Protein is perhaps the one macronutrient that many people are most obsessed with. “Where do you get your protein if you don’t eat meat, dairy and eggs?” As if plants don’t have protein.
Meat, dairy and eggs are often hailed as being “high quality” because they are efficiently used to promote growth. This would be good if high quality and high efficiency equal great health, but in this case, they don’t. Compelling research shows that “low quality” plant protein is in fact the healthiest type of protein, allowing for slow but steady synthesis of new proteins.

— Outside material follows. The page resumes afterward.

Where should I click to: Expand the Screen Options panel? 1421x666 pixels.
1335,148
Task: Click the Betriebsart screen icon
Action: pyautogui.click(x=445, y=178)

The protein from meat, dairy and eggs are very dense and monotonous (contain very few amino acids that make up the protein). Our body has a hard time breaking these dense proteins down in the small intestine, so we end up with a large amount of undigested food in the colon which places a high demand of fermentation.
In a study on young healthy adults, a typical modern day meal (consisting of meat and dairy) takes 14 hours of transit time to get to the colon, compared to only 90 minutes transit time for a plant based meal.
In other words, if you eat chicken for lunch, 14 hours later you are still digesting that protein load from the chicken, trying to get it through to the colon. Meanwhile, you’ve also eaten dinner with another piece of animal protein, which will take until the next day to get through to the colon. You can imagine the load on the small intestine to digest all these animal proteins slowly, clogging up the colon with high demands of fermentation.
Where do you get your protein on a plant based diet? Now where do cows get their protein from?